Ozzie Albies homers twice as Braves beat Blue Jays

The Atlanta Braves' Ozzie Albies watches his two-run home run in the eighth inning of Wednesday night's 9-5 home win against the Toronto Blue Jays. Albies homered twice and drove in four runs.
The Atlanta Braves' Ozzie Albies watches his two-run home run in the eighth inning of Wednesday night's 9-5 home win against the Toronto Blue Jays. Albies homered twice and drove in four runs.

ATLANTA - Ozzie Albies snapped Atlanta's power drought with two home runs as the Braves beat the Toronto Blue Jays 9-5 Wednesday night to move back into a tie for the NL East lead.

Mike Foltynewicz (7-5) and the Braves led 7-0 before Toronto scored five runs in the seventh on Justin Smoak's leadoff homer and a grand slam by Devon Travis. But Albies hit a two-run shot in the eighth to help Atlanta hold on for just its second win in eight games.

Coupled with Philadelphia's loss to the New York Mets, the Braves moved into a tie with the Phillies for the division lead.

Albies, headed to his first MLB All-Star Game next week, led off the sixth with a drive off Luis Santos that ended Atlanta's season-worst stretch of five games without a homer. He also had a sacrifice fly in the Braves' six-run second.

Foltynewicz allowed only one hit through six scoreless innings before giving up Smoak's 14th homer of the season high into the right-field seats to open the seventh.

The Blue Jays loaded the bases with two-out singles from Lourdes Gurriel Jr., Aledmys Diaz and Luke Maile before Travis hit the third grand slam of his MLB career, knocking Foltynewicz out of the game.

Foltynewicz, another first-time All-Star, has completed seven innings in only two of his 18 starts this season.

Toronto's Sam Gaviglio (2-3) allowed six runs in 1 2/3 innings.

A safety squeeze by Foltynewicz drove in Johan Camargo in the second.
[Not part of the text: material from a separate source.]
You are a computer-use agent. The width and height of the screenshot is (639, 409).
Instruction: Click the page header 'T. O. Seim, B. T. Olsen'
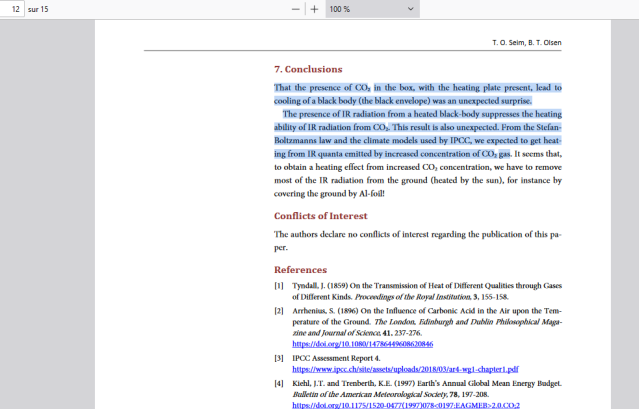[x=526, y=43]
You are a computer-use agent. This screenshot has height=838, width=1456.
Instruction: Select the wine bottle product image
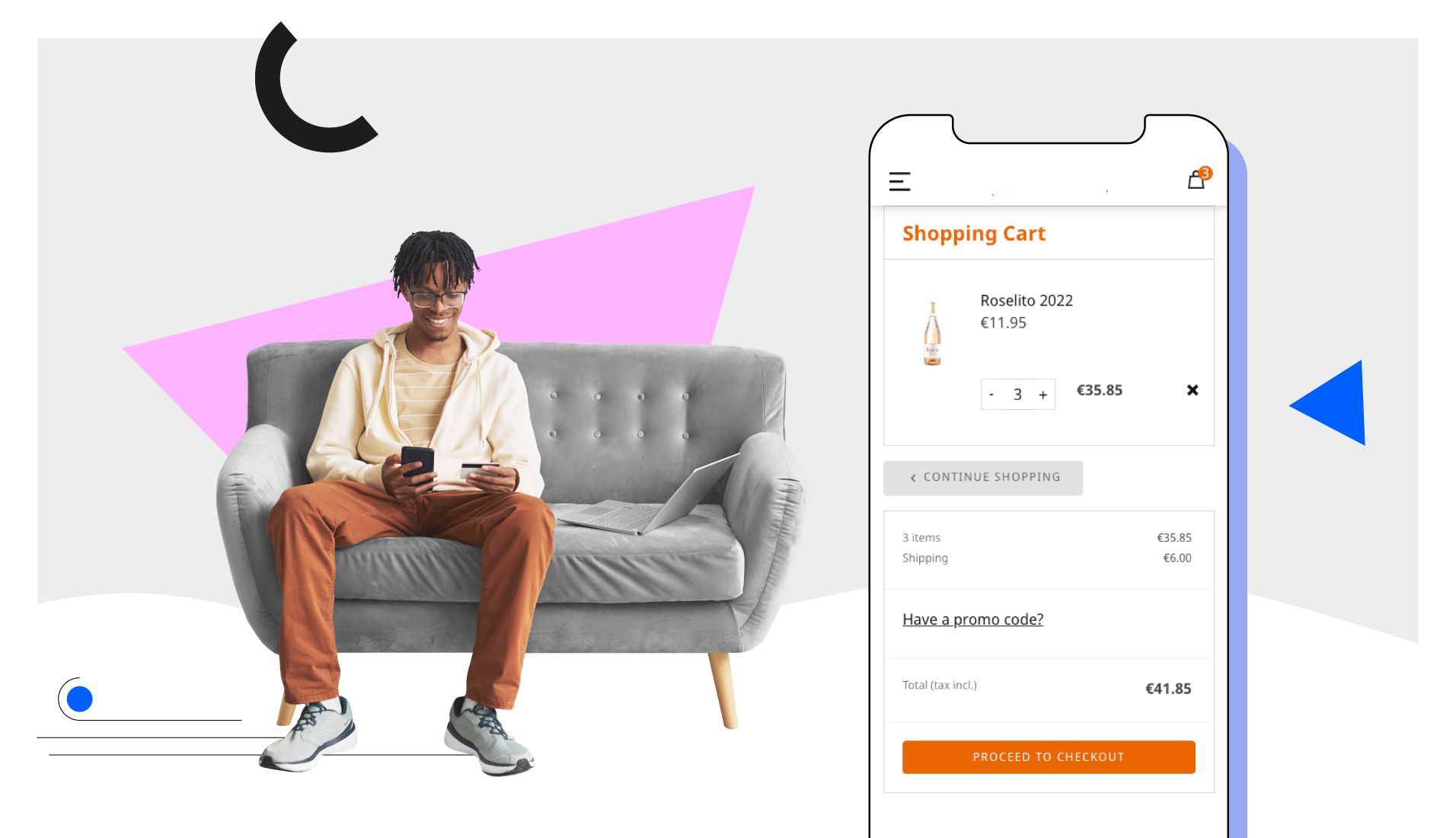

Ender Inciarte and Nick Markakis had run-scoring doubles in the inning. Freddie Freeman and Tyler Flowers singled in runs.

Foltynewicz received high-fives in the dugout after scoring on Albies' fly ball to left field.

A review lasting only 21 seconds overturned a safe call at first base on Danny Santana's bases-loaded grounder in the fifth. The review showed the throw from pitcher Tim Mayza beat Santana to first base, ending the inning.